(Data on locating visible targets)
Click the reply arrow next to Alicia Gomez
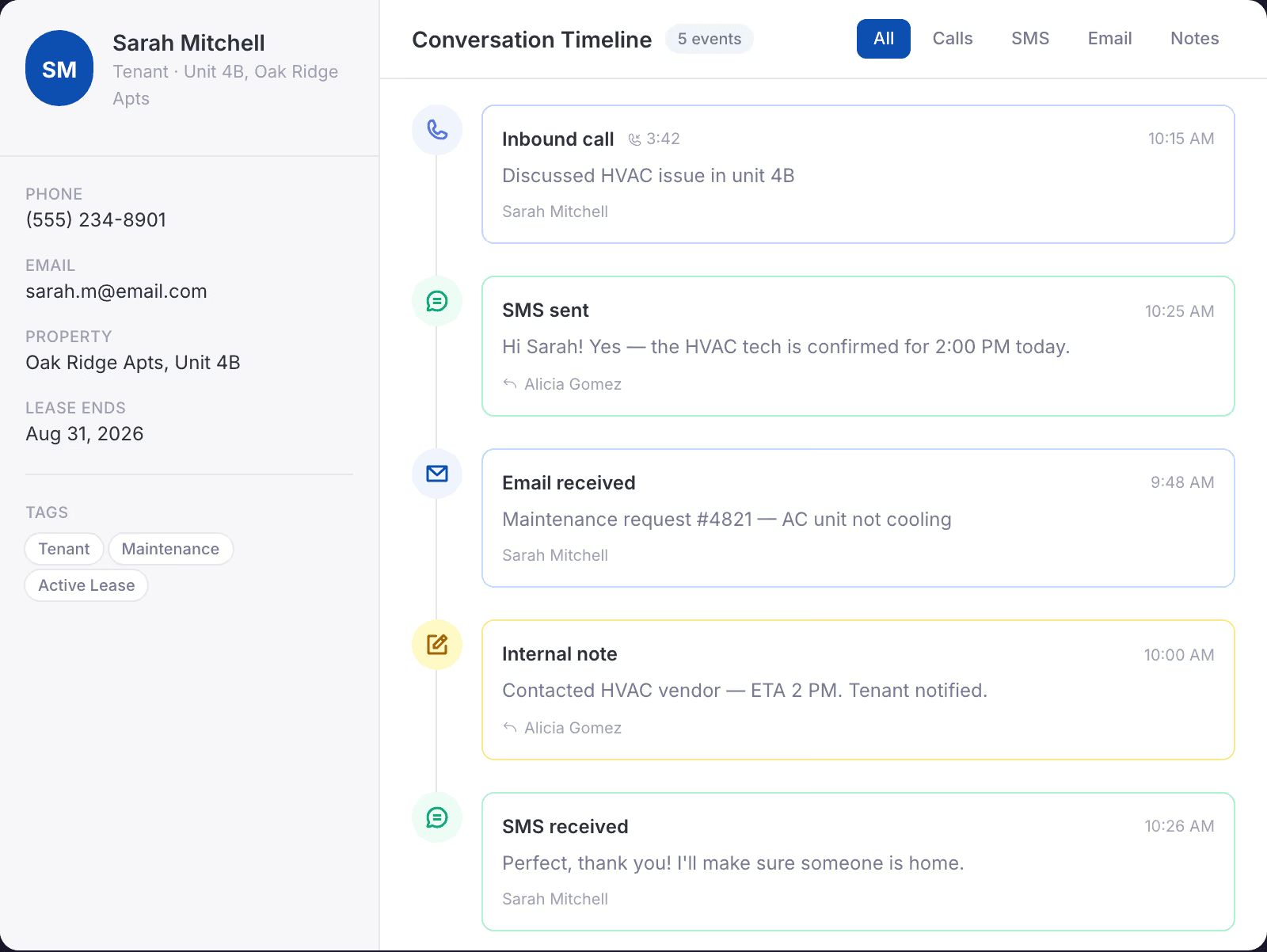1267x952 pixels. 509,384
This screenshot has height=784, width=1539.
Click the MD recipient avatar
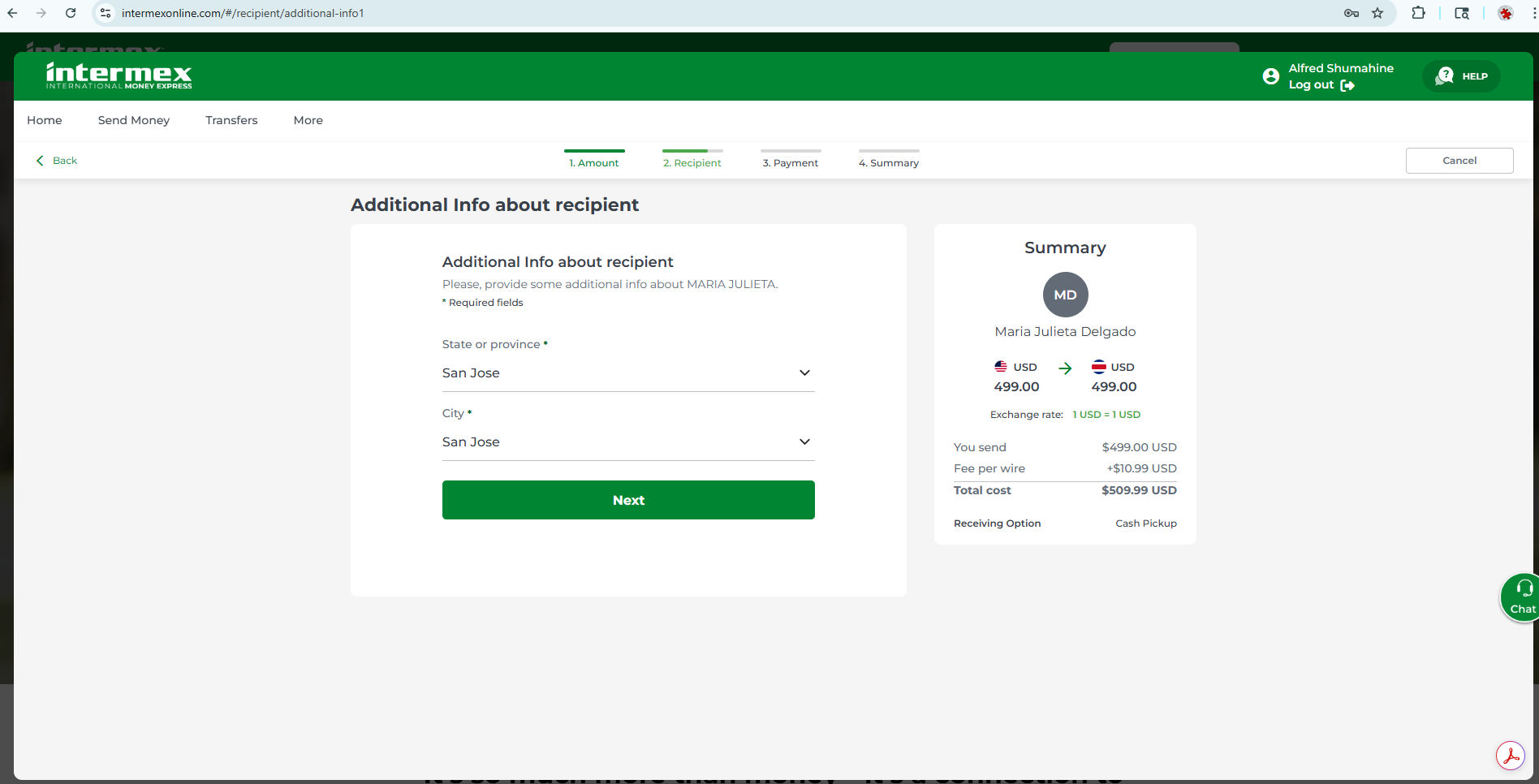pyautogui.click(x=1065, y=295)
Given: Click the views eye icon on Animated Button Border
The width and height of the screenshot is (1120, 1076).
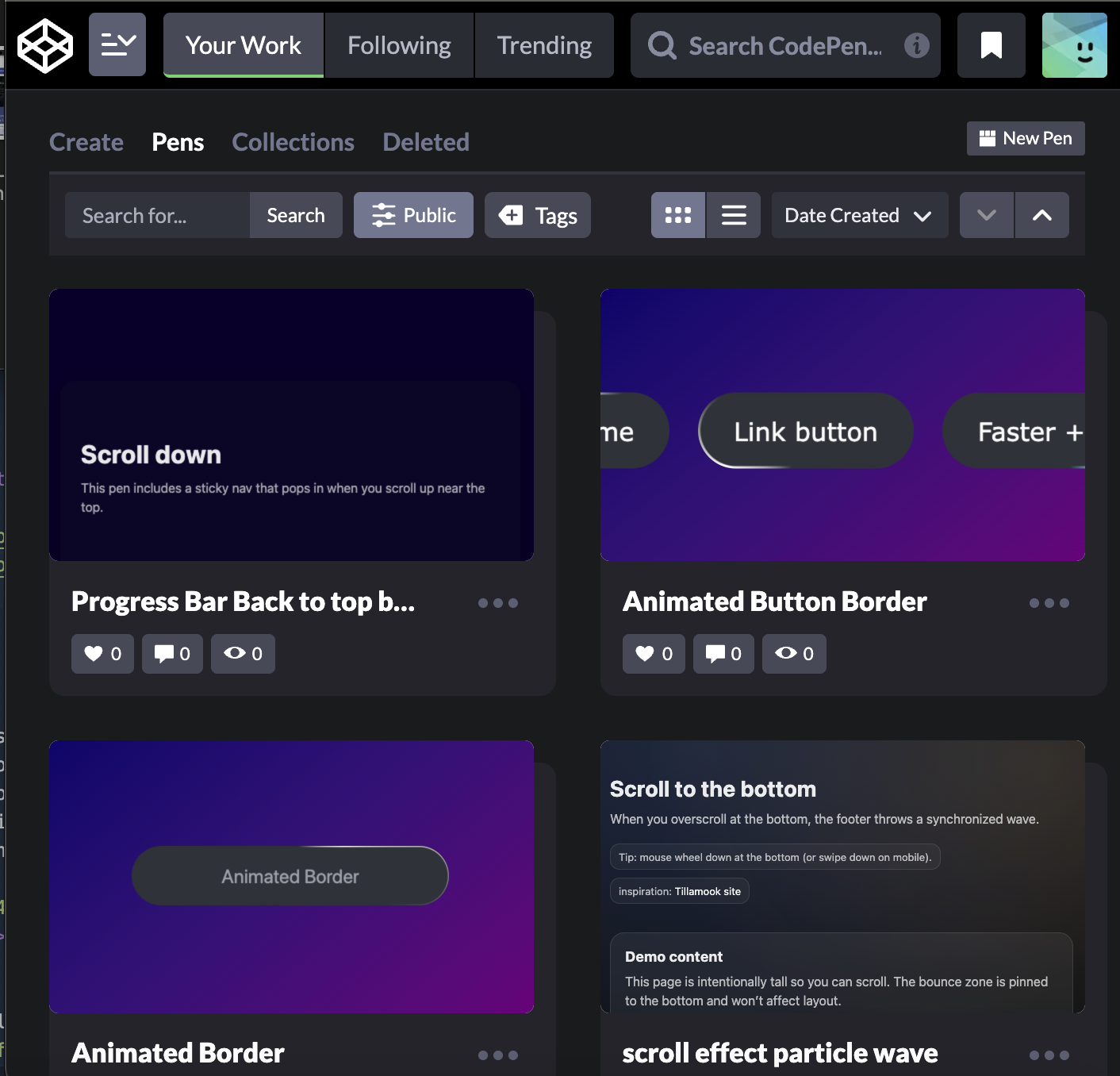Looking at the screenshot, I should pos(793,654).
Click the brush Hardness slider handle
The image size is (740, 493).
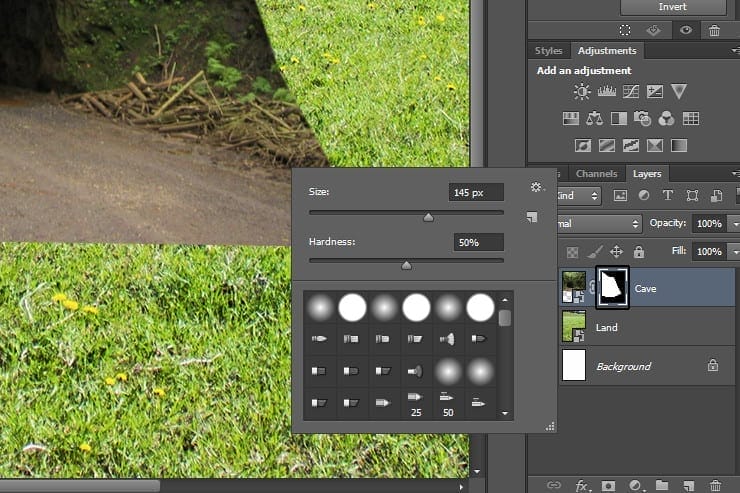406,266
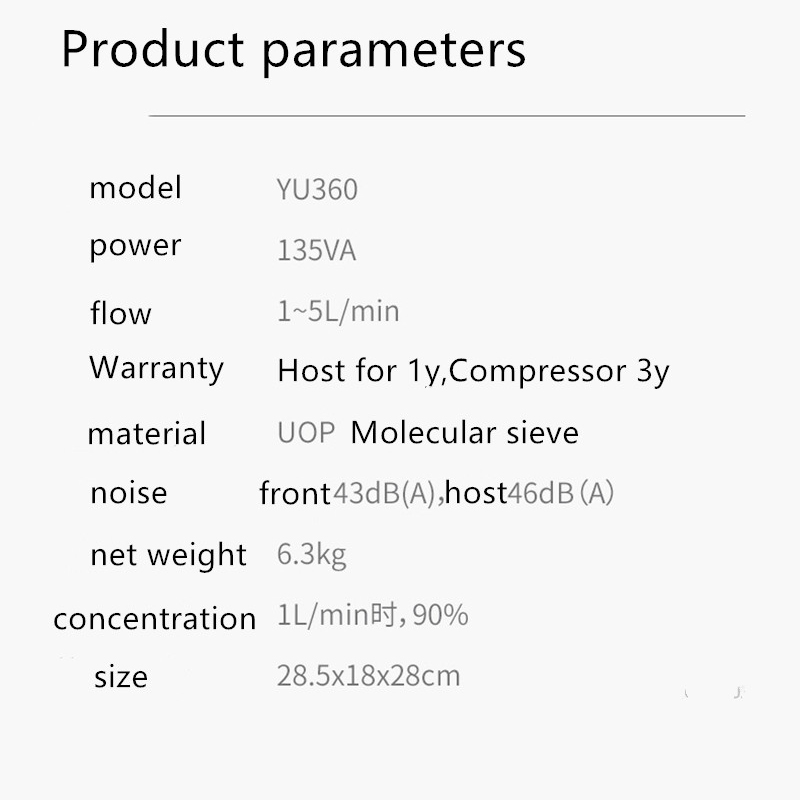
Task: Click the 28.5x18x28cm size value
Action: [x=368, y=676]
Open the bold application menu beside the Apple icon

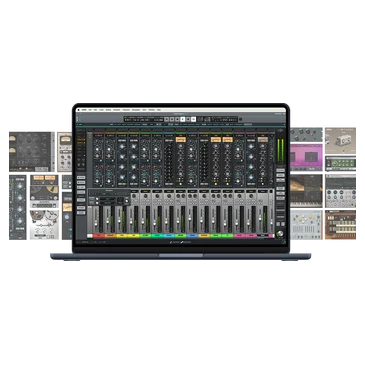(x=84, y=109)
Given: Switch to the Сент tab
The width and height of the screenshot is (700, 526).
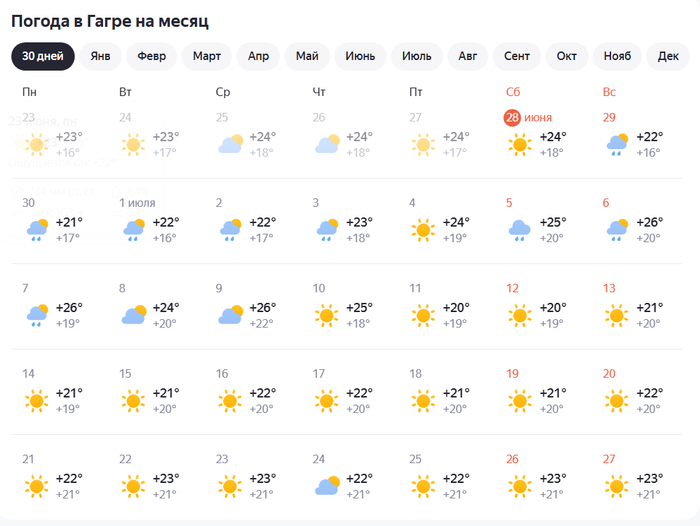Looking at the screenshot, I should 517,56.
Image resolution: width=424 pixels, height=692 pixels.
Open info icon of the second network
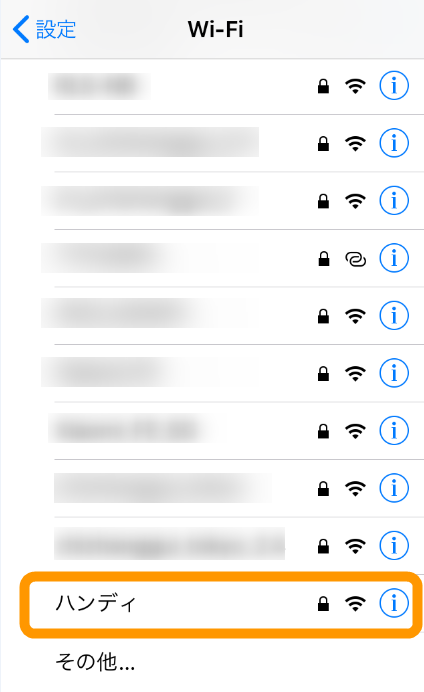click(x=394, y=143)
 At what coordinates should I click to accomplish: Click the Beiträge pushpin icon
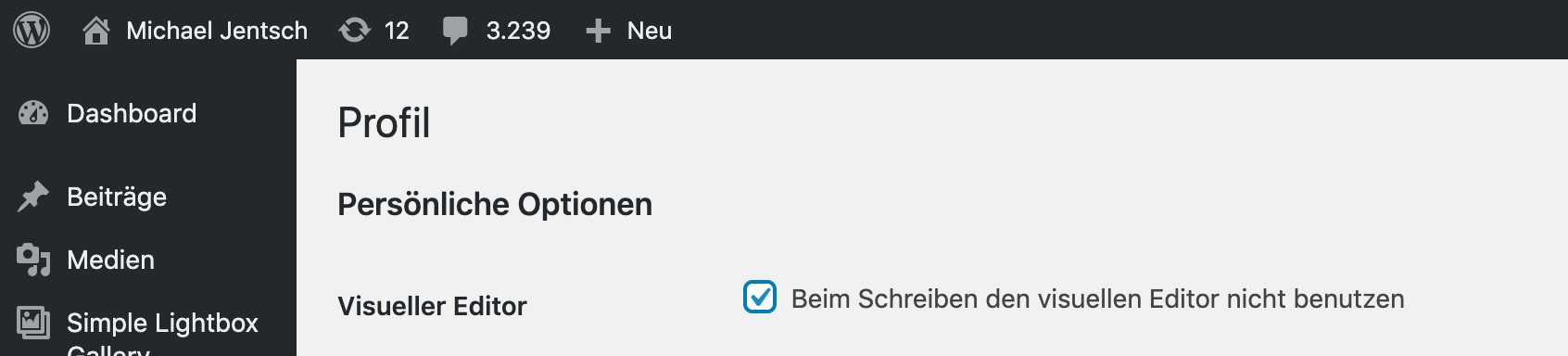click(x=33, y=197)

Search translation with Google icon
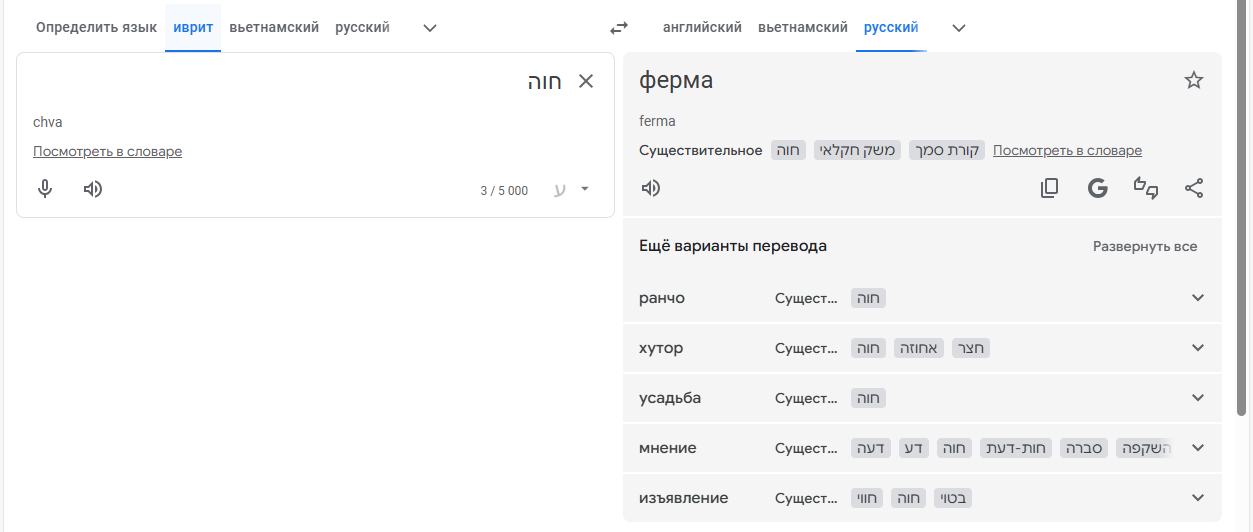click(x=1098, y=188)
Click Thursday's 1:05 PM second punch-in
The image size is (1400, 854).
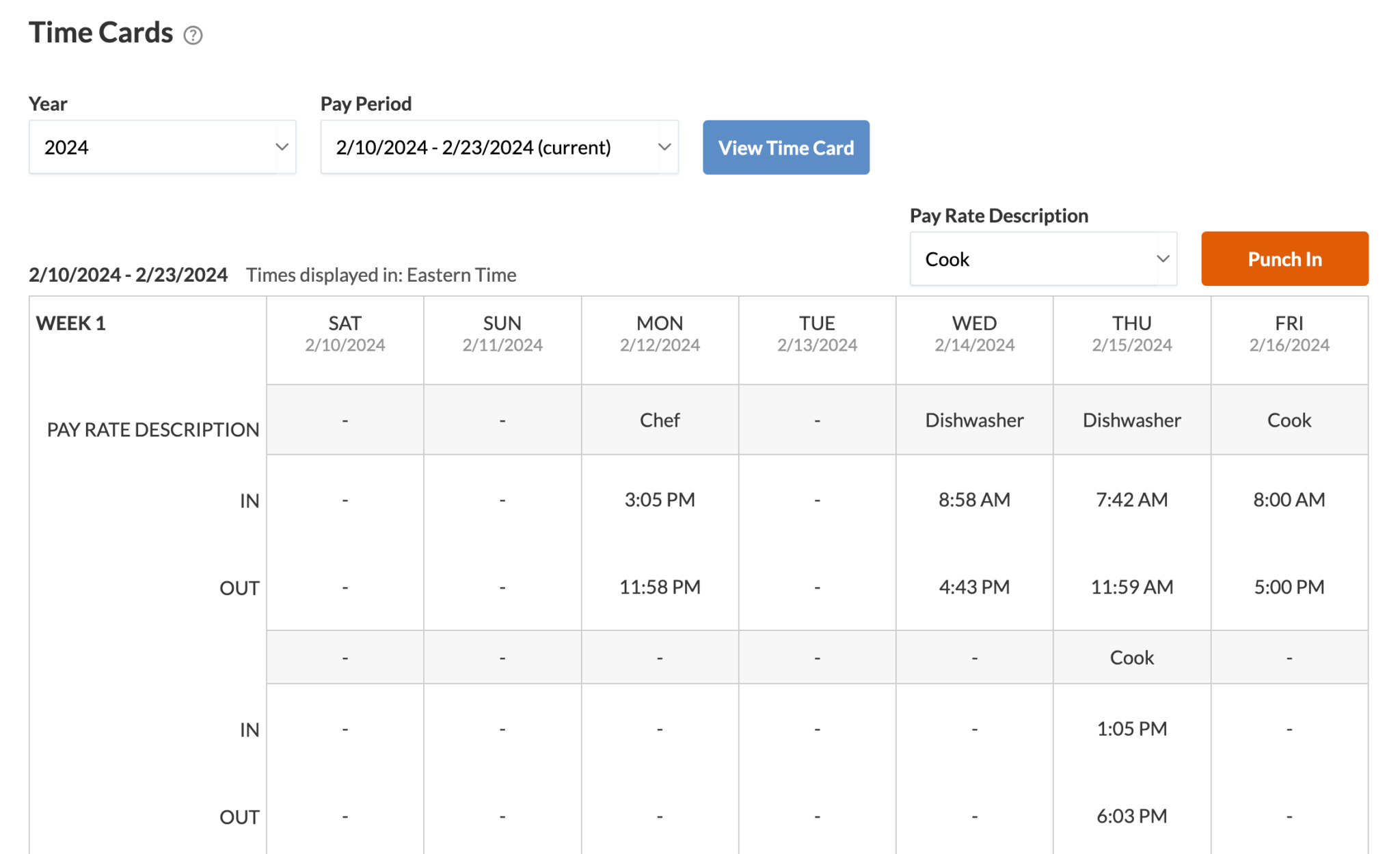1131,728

* AIM
Please copy every line of the entries above word for word, leaving the pictures out.

* FINISHED EXERCISE
Click the reply arrow next to Alicia Gomez
1267x952 pixels. 509,384
This screenshot has height=784, width=1539.
Click the MD recipient avatar
pyautogui.click(x=1065, y=295)
Given: Click the views eye icon on Animated Button Border
The width and height of the screenshot is (1120, 1076).
Looking at the screenshot, I should pos(793,654).
Click the brush Hardness slider handle
The image size is (740, 493).
406,266
Task: Click the 28.5x18x28cm size value
Action: [x=368, y=676]
Open the bold application menu beside the Apple icon

(x=84, y=109)
Given: Switch to the Сент tab
The width and height of the screenshot is (700, 526).
Looking at the screenshot, I should 517,56.
Image resolution: width=424 pixels, height=692 pixels.
Open info icon of the second network
click(x=394, y=143)
 At what coordinates should I click to accomplish: Click the Beiträge pushpin icon
click(x=33, y=197)

Search translation with Google icon
click(x=1098, y=188)
Click Thursday's 1:05 PM second punch-in
The image size is (1400, 854).
1131,728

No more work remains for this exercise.